**TO DO**
Your task is to transcribe the material that follows, line by line and exactly.

**RECORDS FOR THIS TASK**
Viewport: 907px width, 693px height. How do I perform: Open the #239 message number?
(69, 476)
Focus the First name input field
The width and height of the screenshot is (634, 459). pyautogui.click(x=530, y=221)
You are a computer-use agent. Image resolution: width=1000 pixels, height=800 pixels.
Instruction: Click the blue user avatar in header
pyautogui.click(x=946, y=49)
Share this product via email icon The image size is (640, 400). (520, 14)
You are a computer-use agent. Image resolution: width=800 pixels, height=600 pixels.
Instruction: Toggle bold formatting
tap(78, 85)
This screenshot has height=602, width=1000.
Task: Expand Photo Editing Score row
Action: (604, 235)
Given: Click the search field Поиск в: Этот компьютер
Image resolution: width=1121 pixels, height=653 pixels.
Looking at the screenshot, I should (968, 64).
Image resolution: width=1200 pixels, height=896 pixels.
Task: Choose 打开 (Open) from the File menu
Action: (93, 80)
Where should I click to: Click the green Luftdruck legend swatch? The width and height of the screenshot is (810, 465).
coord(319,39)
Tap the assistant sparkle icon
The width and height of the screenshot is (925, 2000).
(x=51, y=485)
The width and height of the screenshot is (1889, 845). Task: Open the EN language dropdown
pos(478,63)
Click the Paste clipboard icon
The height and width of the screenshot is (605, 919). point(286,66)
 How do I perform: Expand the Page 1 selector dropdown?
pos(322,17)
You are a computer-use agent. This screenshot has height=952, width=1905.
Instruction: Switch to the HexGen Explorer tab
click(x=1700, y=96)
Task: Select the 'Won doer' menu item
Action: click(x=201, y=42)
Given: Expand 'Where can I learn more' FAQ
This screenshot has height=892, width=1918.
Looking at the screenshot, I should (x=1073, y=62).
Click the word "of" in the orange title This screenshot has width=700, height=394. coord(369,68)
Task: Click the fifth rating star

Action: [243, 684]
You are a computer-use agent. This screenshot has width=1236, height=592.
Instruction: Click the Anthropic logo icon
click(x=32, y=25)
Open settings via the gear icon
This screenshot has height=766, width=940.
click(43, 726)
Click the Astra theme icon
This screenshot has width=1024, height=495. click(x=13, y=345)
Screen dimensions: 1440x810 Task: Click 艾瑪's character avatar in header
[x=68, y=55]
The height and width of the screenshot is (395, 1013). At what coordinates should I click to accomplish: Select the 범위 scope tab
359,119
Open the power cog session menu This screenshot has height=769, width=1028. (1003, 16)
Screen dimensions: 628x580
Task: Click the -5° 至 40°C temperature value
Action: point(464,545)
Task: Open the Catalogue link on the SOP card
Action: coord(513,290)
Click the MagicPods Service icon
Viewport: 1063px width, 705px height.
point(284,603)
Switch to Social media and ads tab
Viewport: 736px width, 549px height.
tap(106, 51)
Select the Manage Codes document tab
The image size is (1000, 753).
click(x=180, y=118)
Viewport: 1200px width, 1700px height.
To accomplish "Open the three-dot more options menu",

**RESPONSE TO THE EXERCISE**
Viewport: 907px width, 693px height. How do I perform: Open the #239 message number?
(69, 476)
Focus the First name input field
The width and height of the screenshot is (634, 459). pyautogui.click(x=530, y=221)
You are a computer-use agent. Image resolution: width=1000 pixels, height=800 pixels.
Instruction: Click the blue user avatar in header
pyautogui.click(x=946, y=49)
Share this product via email icon The image size is (640, 400). (520, 14)
You are a computer-use agent. Image resolution: width=800 pixels, height=600 pixels.
Instruction: Toggle bold formatting
tap(78, 85)
This screenshot has height=602, width=1000.
Task: Expand Photo Editing Score row
Action: (604, 235)
Given: Click the search field Поиск в: Этот компьютер
Image resolution: width=1121 pixels, height=653 pixels.
Looking at the screenshot, I should (968, 64).
Image resolution: width=1200 pixels, height=896 pixels.
Task: Choose 打开 (Open) from the File menu
Action: (93, 80)
Where should I click to: Click the green Luftdruck legend swatch? The width and height of the screenshot is (810, 465).
coord(319,39)
Tap the assistant sparkle icon
The width and height of the screenshot is (925, 2000).
(x=51, y=485)
The width and height of the screenshot is (1889, 845). Task: Open the EN language dropdown
pos(478,63)
Click the Paste clipboard icon
The height and width of the screenshot is (605, 919). point(286,66)
 How do I perform: Expand the Page 1 selector dropdown?
pos(322,17)
You are a computer-use agent. This screenshot has height=952, width=1905.
Instruction: Switch to the HexGen Explorer tab
click(x=1700, y=96)
Task: Select the 'Won doer' menu item
Action: click(x=201, y=42)
Given: Expand 'Where can I learn more' FAQ
This screenshot has height=892, width=1918.
Looking at the screenshot, I should (x=1073, y=62).
Click the word "of" in the orange title This screenshot has width=700, height=394. coord(369,68)
Task: Click the fifth rating star

Action: [243, 684]
You are a computer-use agent. This screenshot has width=1236, height=592.
Instruction: Click the Anthropic logo icon
click(x=32, y=25)
Open settings via the gear icon
This screenshot has height=766, width=940.
click(43, 726)
Click the Astra theme icon
This screenshot has width=1024, height=495. click(x=13, y=345)
Screen dimensions: 1440x810 Task: Click 艾瑪's character avatar in header
[x=68, y=55]
The height and width of the screenshot is (395, 1013). At what coordinates should I click to accomplish: Select the 범위 scope tab
359,119
Open the power cog session menu This screenshot has height=769, width=1028. (1003, 16)
Screen dimensions: 628x580
Task: Click the -5° 至 40°C temperature value
Action: point(464,545)
Task: Open the Catalogue link on the SOP card
Action: coord(513,290)
Click the MagicPods Service icon
Viewport: 1063px width, 705px height.
point(284,603)
Switch to Social media and ads tab
Viewport: 736px width, 549px height.
tap(106, 51)
Select the Manage Codes document tab
The image size is (1000, 753).
click(x=180, y=118)
Viewport: 1200px width, 1700px height.
To accomplish "Open the three-dot more options menu",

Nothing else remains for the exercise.